This is not the first such appeal by the Tinubu administration. A separate request was also sent to the House of Representatives seeking approval for the revised 2025–2026 external borrowing plan. Under this plan, the government is looking to secure $21.5 billion, €2.2 billion, ¥15 billion in Japanese yen, and a €65 billion grant. The House Speaker, Tajudeen Abbas, read the letter on the floor and referred it to the House Committee on Aids, Loans, and Debt Management for further review.
Mounting Debt Profile and Soaring Debt Servicing
The fresh requests come at a time Nigeria’s public debt burden is rising rapidly, triggering alarm from economists, financial watchdogs, and ordinary citizens.
According to the data released by the Debt Management Office (DMO), Nigeria’s total public debt as of December 31, 2024, stood at N144.7 trillion (approximately $94.2 billion). Of this amount, N74.4 trillion is domestic debt, while N70.3 trillion is external.
Even more worrisome is the cost of servicing the debt. In 2023, the country spent N7.8 trillion on debt servicing—more than double the N3.52 trillion spent in 2022. That figure soared to N13.12 trillion in 2024, reflecting a 68 percent rise within a single year.
These figures show that Nigeria is increasingly spending more to service existing loans than on capital projects. It also signals a deeper structural weakness: the country is not generating enough revenue to meet its obligations. Analysts warn that such a trend is unsustainable and could crowd out spending on critical sectors like education, healthcare, and infrastructure.
Borrowing for Consumption, Another Concern
Beyond the sheer size of Nigeria’s debt, another growing concern is how the borrowed funds are being utilized. Many have long pointed out that Nigeria borrows heavily to fund recurrent expenditure or service arrears, rather than to build capital projects that can stimulate the economy and generate returns.
This concern is not unfounded. The Tinubu administration’s new borrowing request includes a N758 billion domestic bond specifically earmarked for settling pension liabilities—a noble gesture on its own but one that falls under consumption, not investment.

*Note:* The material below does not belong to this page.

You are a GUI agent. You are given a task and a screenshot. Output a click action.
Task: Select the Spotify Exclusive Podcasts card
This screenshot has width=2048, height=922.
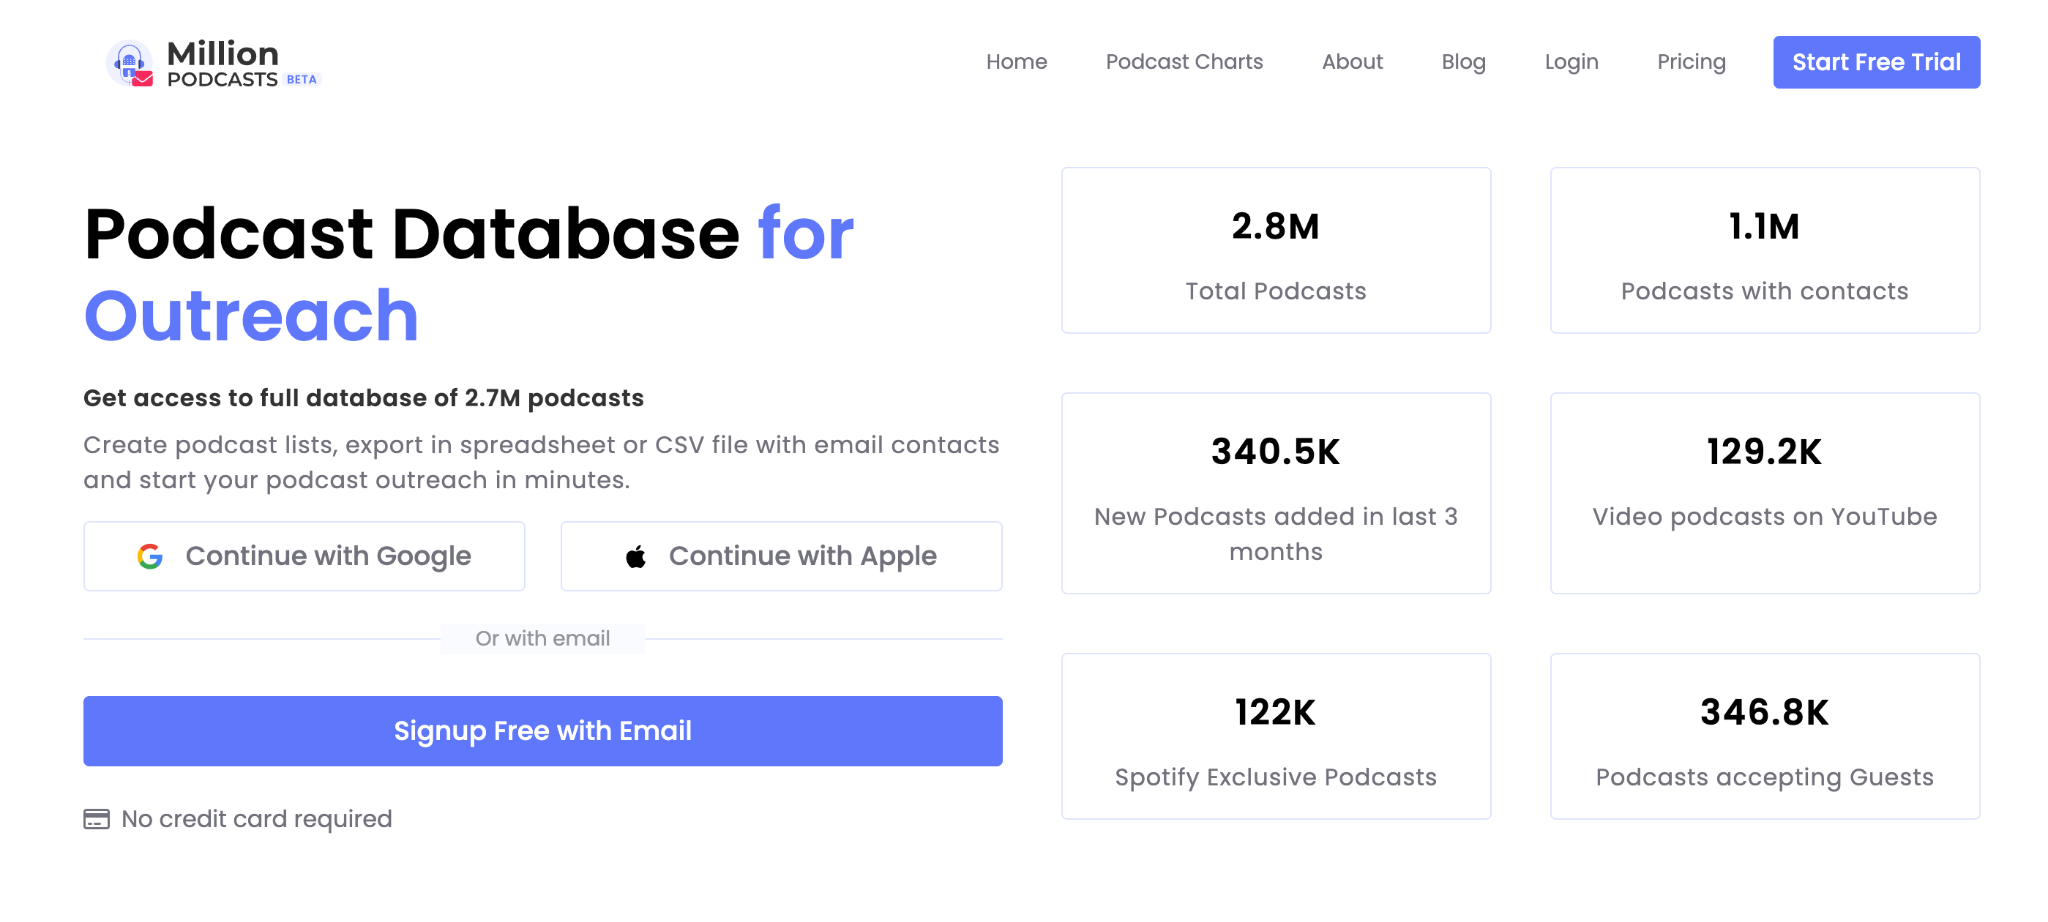coord(1276,736)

A financial expert, Mr. Babatunde Salami, has cautioned both the federal and state governments against borrowing from the capital market for consumption. In an interview with VON, Salami said government at all levels should only borrow for capital projects whose capital returns would pay for the borrowed fund.
While President Tinubu’s request has now been submitted to the appropriate legislative committees, it is likely to be approved, though, several lawmakers have previously expressed concern over the country’s borrowing spree, especially without a clear repayment plan or project-specific transparency.
Senator Ali Ndume (APC, Borno South) earlier this year, expressed concern that the government is borrowing for consumption.
Ndume said, “Let me say that I am not against borrowing, America, Japan, China and other big countries do borrow.
“They (Nigerian government) borrow for fiscal, tangible and accountable projects, which they pay back over time. But my worry is what they borrow for.”
If approved, the proposed borrowings will push Nigeria’s total public debt beyond the N150 trillion mark. And with debt servicing costs already consuming a significant chunk of government revenue, concerns remain over how the administration intends to manage fiscal stability in the long term.